• **Work instructions**: Lay out everything in the data from the line containing "Screen dimensions: 1568x764" down to and including the line containing "to the Ustawienia" as a JSON list of strings, one string per line. Leave out blank lines and the pictures.

• **Extracted information**:
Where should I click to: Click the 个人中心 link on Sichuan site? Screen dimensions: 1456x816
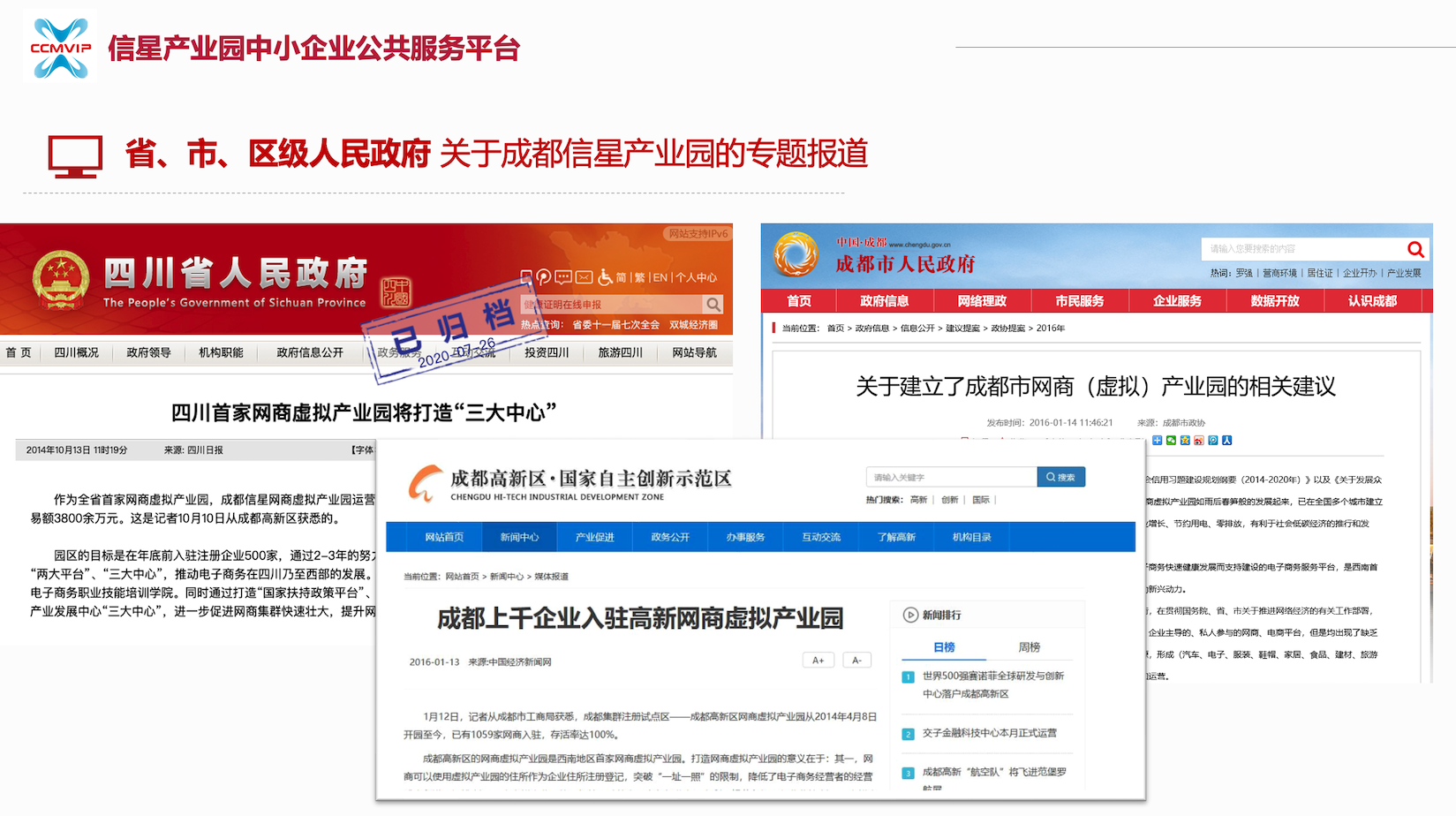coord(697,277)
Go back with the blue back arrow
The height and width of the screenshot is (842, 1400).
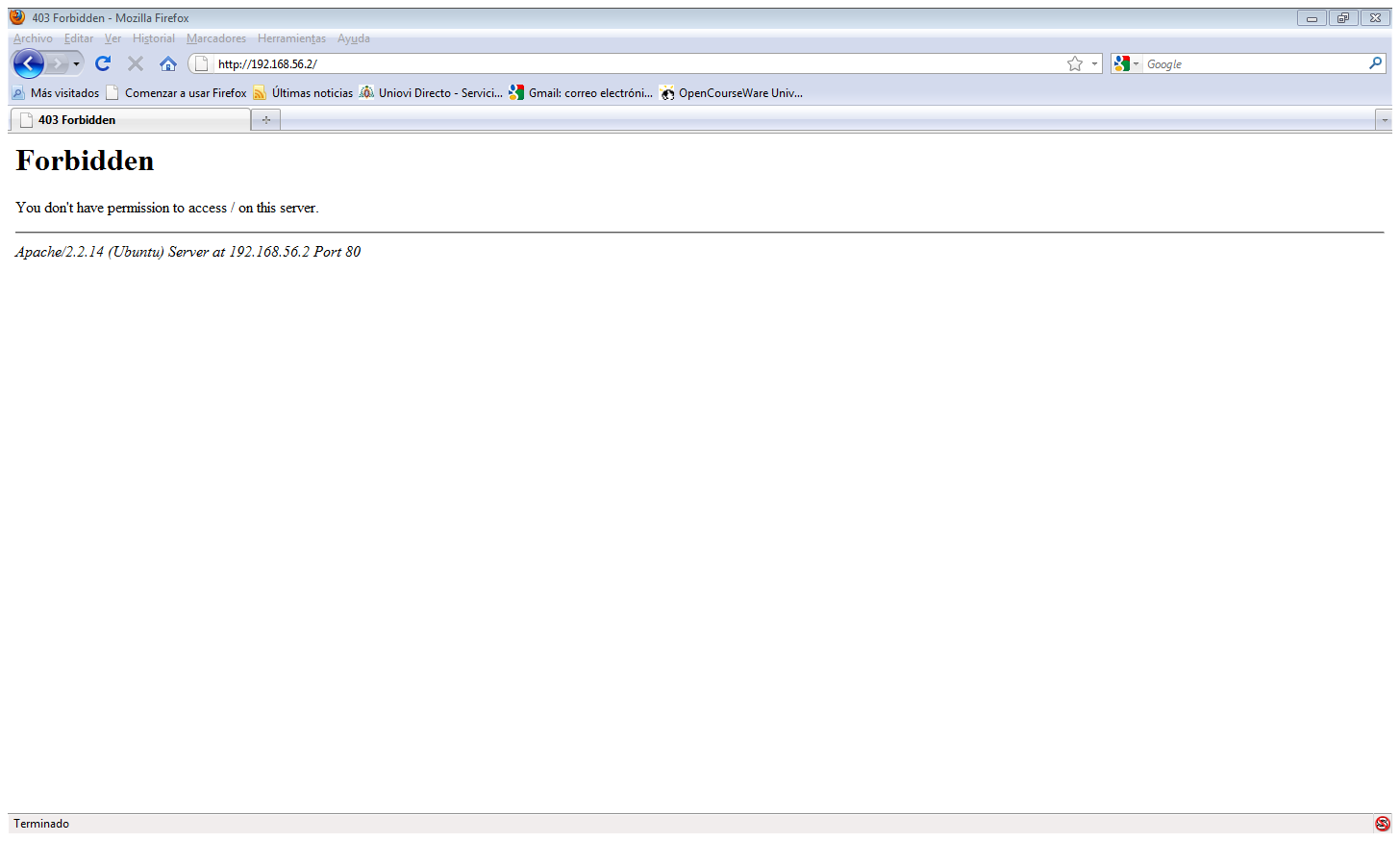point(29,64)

* * *

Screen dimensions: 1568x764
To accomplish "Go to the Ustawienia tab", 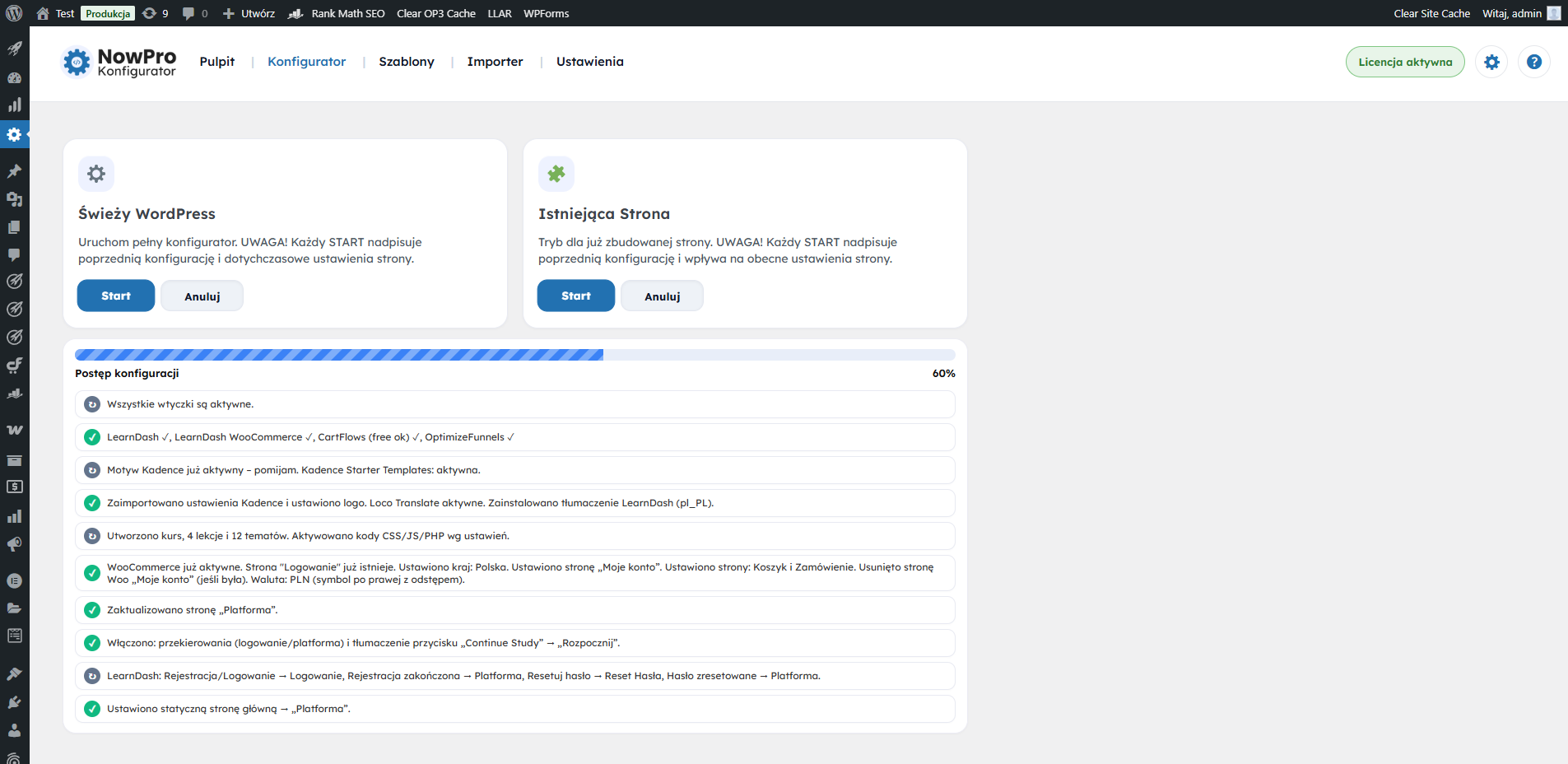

* * *

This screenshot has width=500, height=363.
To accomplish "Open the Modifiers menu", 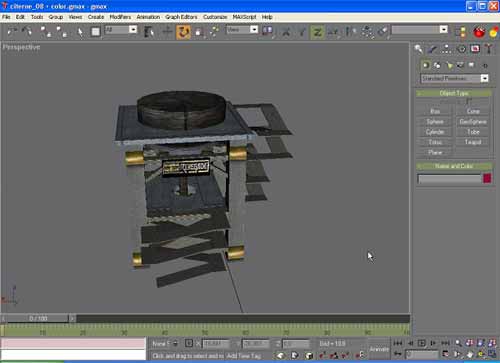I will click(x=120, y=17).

• **Answer to this problem**:
[
  "Screen dimensions: 1568x764",
  "To accomplish \"Go to the Ustawienia tab\", "
]